● Given request:
Reproduce every line of the listing below word for word, leaving out the pictures.

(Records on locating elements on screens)
··········

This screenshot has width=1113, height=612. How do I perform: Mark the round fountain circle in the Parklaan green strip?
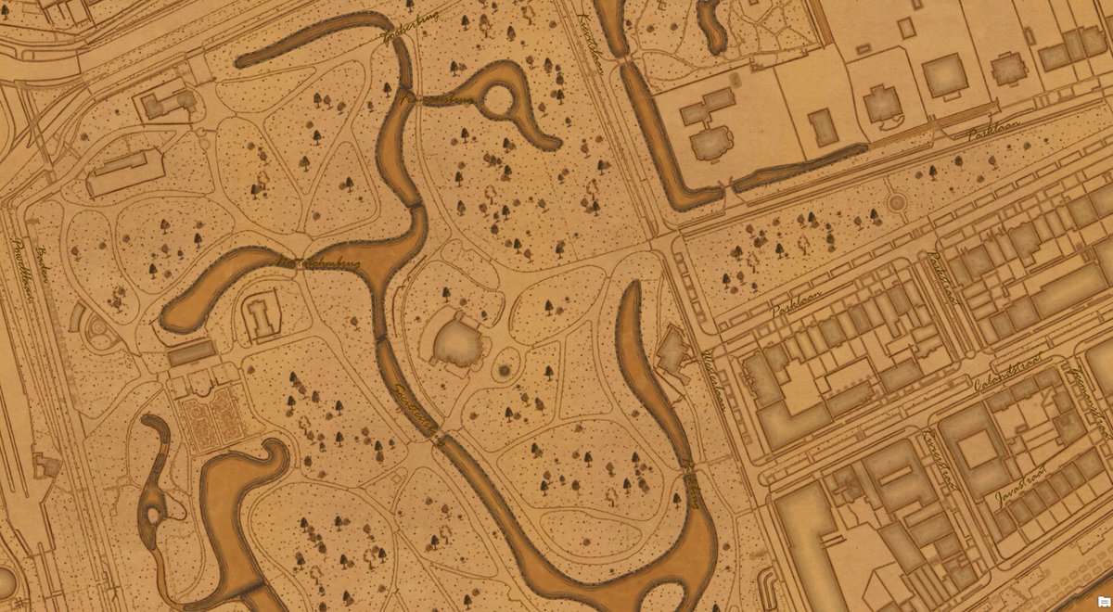(x=896, y=201)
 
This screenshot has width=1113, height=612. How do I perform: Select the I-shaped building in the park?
(x=264, y=313)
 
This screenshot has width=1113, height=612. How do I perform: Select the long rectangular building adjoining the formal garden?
(x=192, y=352)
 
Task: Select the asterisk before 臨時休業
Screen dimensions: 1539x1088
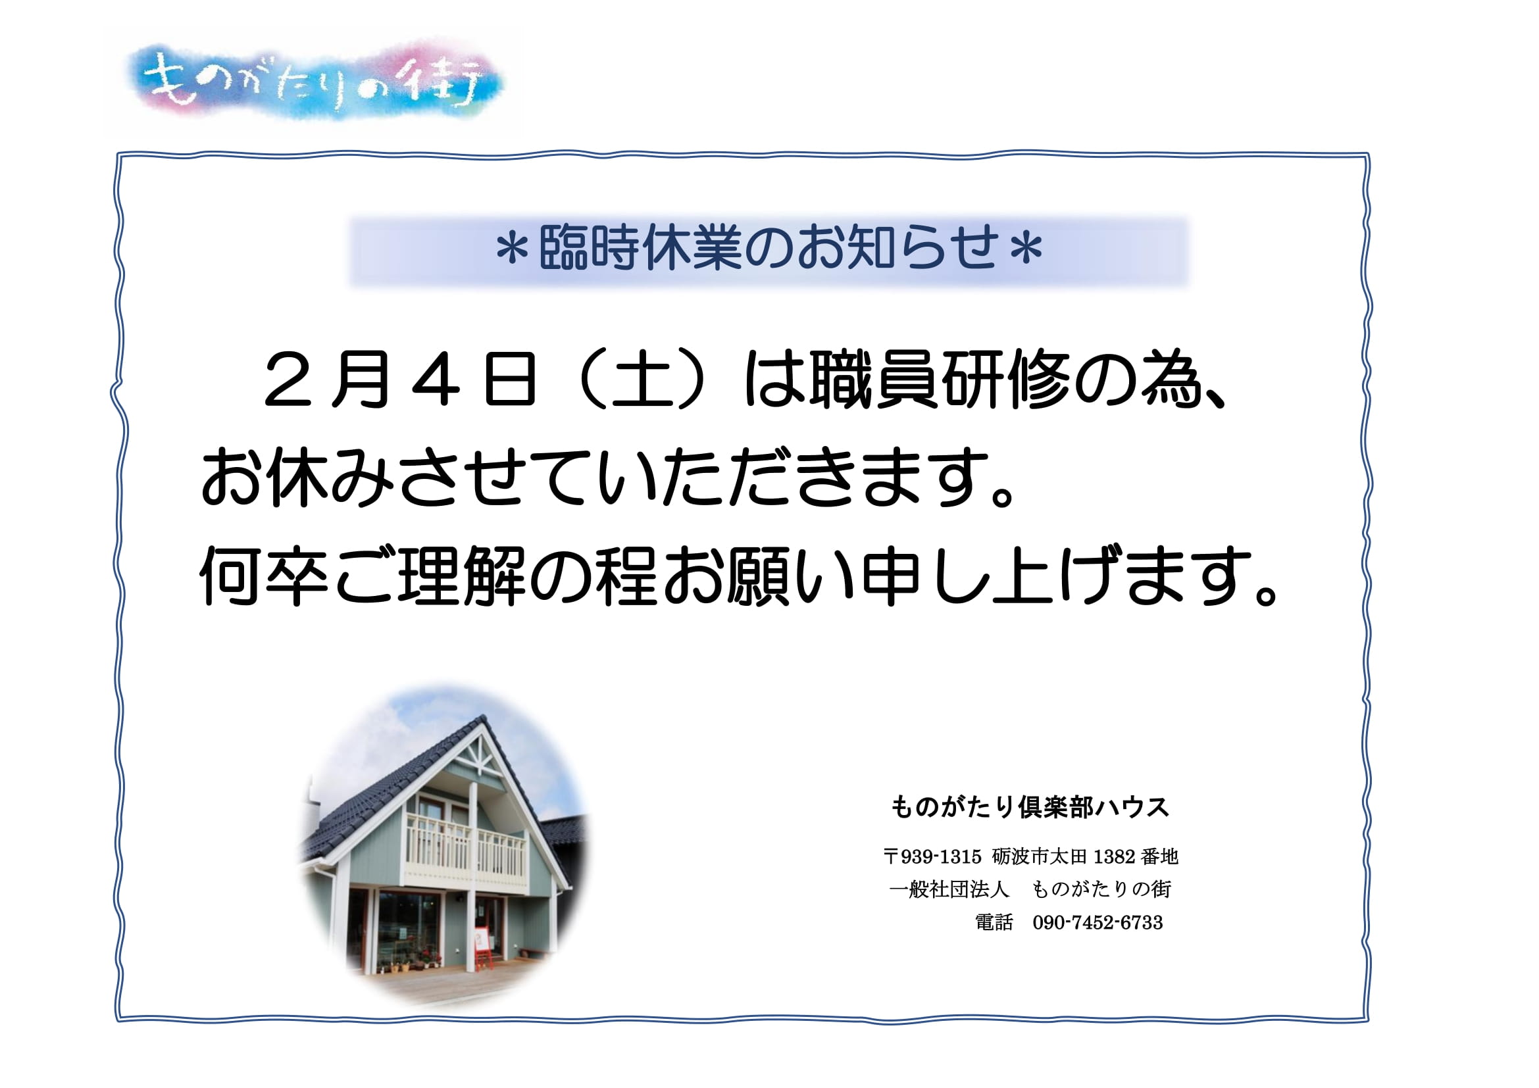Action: click(513, 250)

··········

● Expected answer:
This screenshot has width=1113, height=612. How do I perform: Mark the round fountain circle in the Parklaan green strip?
(x=896, y=201)
 
This screenshot has width=1113, height=612. How do I perform: Select the I-shaped building in the park?
(x=264, y=313)
 
This screenshot has width=1113, height=612. How do I perform: Select the long rectangular building adjoining the formal garden?
(x=192, y=352)
 
Task: Select the asterisk before 臨時休業
Screen dimensions: 1539x1088
Action: click(513, 250)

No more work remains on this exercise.